Cross-channel user experiences with Drupal
Last year around this time, I wrote that The Big Reverse of Web would force a major re-architecture of the web to bring the right information, to the right person, at the right time, in the right context. I believe that conversational interfaces like Amazon Echo are further proof that the big reverse is happening.
New user experience and distribution platforms only come along every 5-10 years, and when they do, they cause massive shifts in the web's underlying technology. The last big one was mobile, and the web industry adapted. Conversational interfaces could be the next user experience and distribution platform – just look at Amazon Echo (aka Alexa), Facebook's messenger or Microsoft's Conversation-as-a-Platform.
Today, hardly anyone questions whether to build a mobile-optimized website. A decade from now, we might be saying the same thing about optimizing digital experiences for voice or chat commands. The convenience of a customer experience will be a critical key differentiator. As a result, no one will think twice about optimizing their websites for multiple interaction patterns, including conversational interfaces like voice and chat. Anyone will be able to deliver a continuous user experience across multiple multiple channels, devices and interaction patterns. In some of these cross-channel experiences, users will never even look at a website. Conversational interfaces let users disintermediate the website by asking anything and getting instant, often personalized, results.
To prototype this future, my team at Acquia built a fully functional demo based on Drupal 8 and recorded a video of it. In the demo video below, we show a sample supermarket chain called Gourmet Market. Gourmet Market wants their customers to not only shop online using their website, but also use Echo or push notifications to do business with them.
We built an Alexa integration module to connect Alexa to the Gourmet Market site and to answer questions about sale items. For example, you can speak the command: "Alexa, ask Gourmet Market what fruits are on sale today". From there, Alexa would make a call to the Gourmet Market website, finding what is on sale in the specified category and pull only the needed information related to your ask.
On the website's side, a store manager can tag certain items as "on sale", and Alexa's voice responses will automatically and instantly reflect those changes. The marketing manager needs no expertise in programming -- Alexa composes its response by talking to Drupal 8 using web service APIs.
The demo video also shows how a site could deliver smart notifications.
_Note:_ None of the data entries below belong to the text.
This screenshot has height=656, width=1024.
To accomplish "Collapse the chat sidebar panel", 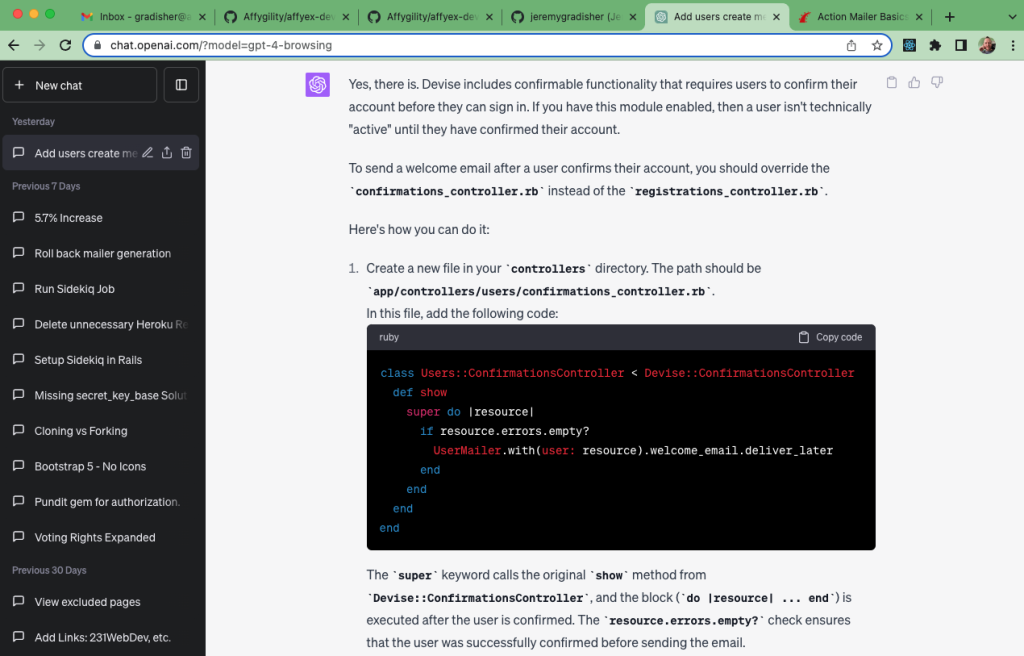I will (x=181, y=85).
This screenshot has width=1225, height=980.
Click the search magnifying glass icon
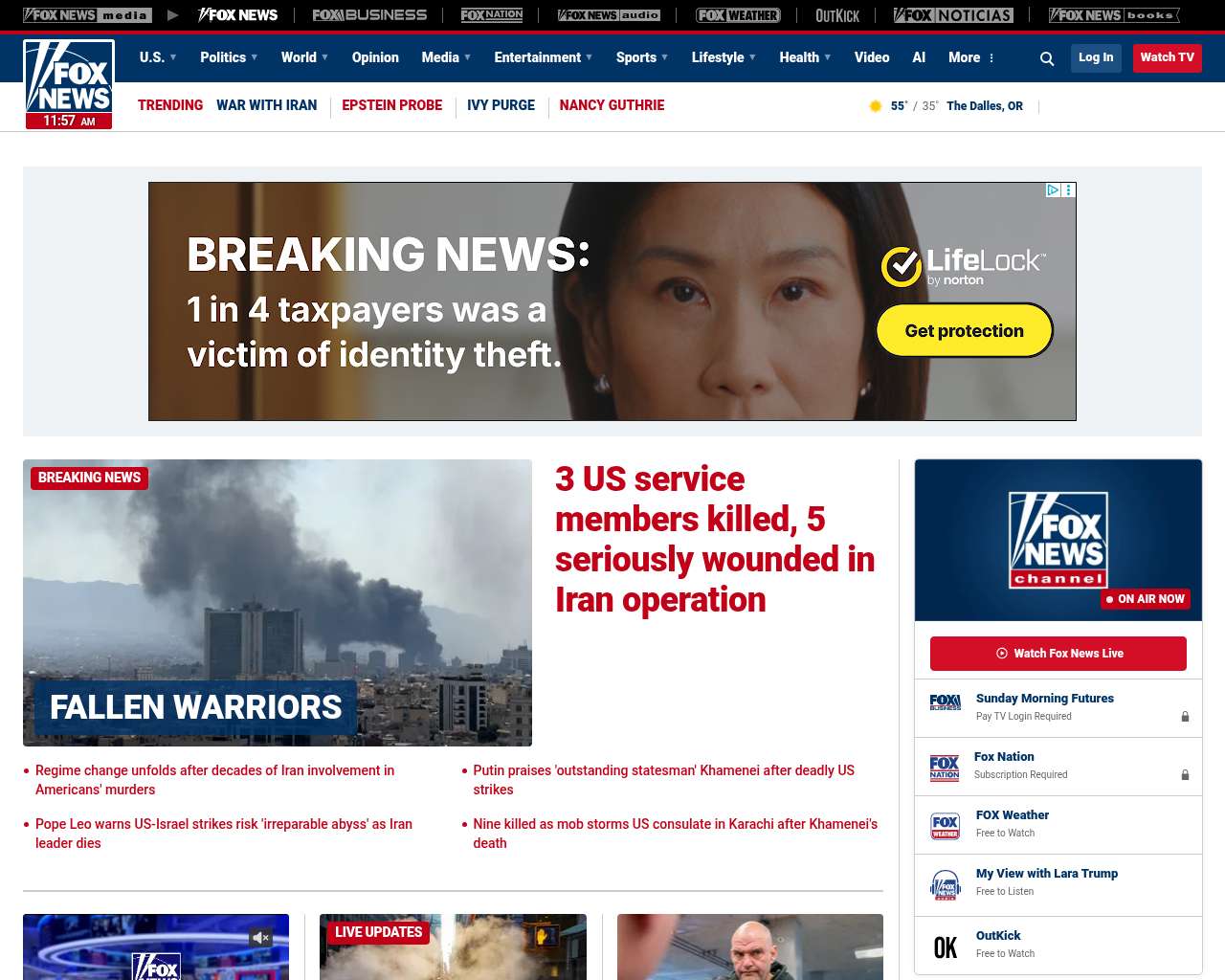click(1047, 58)
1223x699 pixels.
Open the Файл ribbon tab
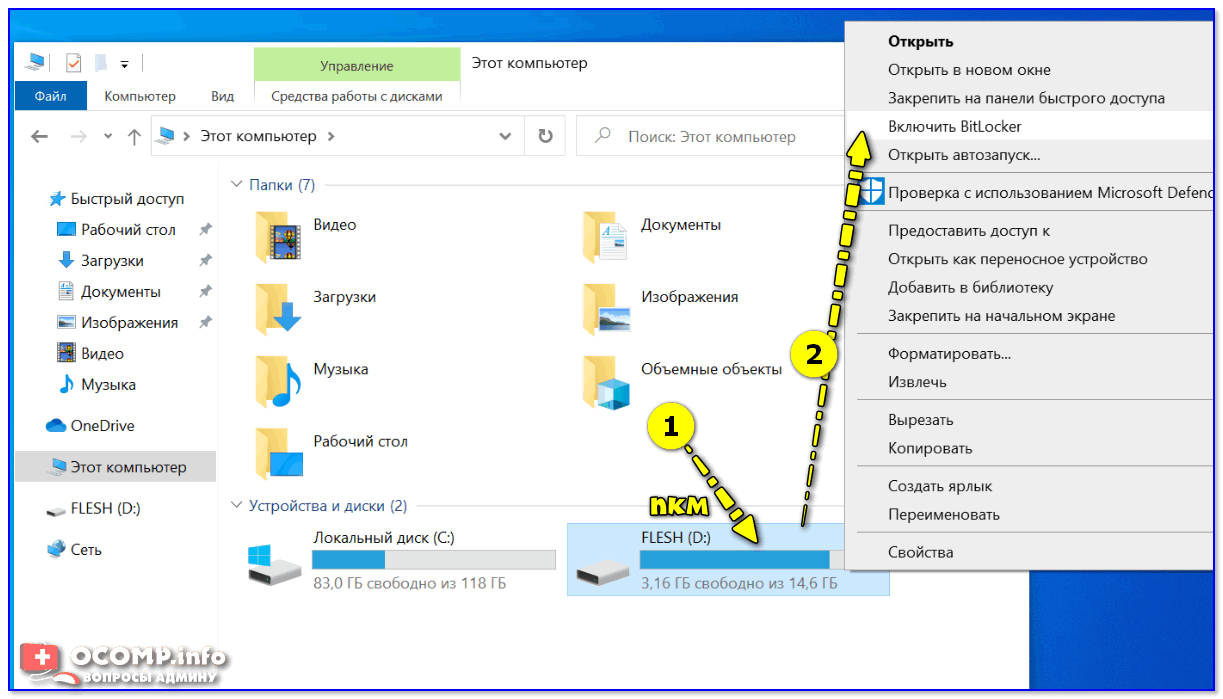tap(50, 96)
If you ask for an item that is not on sale, the Gourmet Market site can automatically notify you via text once the store manager tags it as "On Sale".
From a technical point of view, we've had to teach Drupal how to respond to a voice command, otherwise known as a "Skill", coming into Alexa. Alexa Skills are fairly straightforward to create. First, you specify a list of "Intents", which are basically the commands you want users to run in a way very similar to Drupal's routes. From there, you specify a list of "Utterances", or sentences you want Echo to react to that map to the Intents. In the example of Gourmet Market above, the Intents would have a command called GetSaleItems
. Once the command is executed, your Drupal site will receive a webhook callback on /alexa/callback
with a payload of the command and any arguments. The Alexa module for Drupal 8 will validate that the request really came from Alexa, and fire a Drupal Event that allows any Drupal module to respond.
It's exciting to think about how new user experiences and distribution platforms will change the way we build the web in the future. As I referenced in Drupalcon New Orleans keynote, the Drupal community needs to put some thought into how to design and build multichannel customer experiences. Voice assistance, chatbots or notifications are just one part of the greater equation. If you have any further thoughts on this topic, please share them in the comments.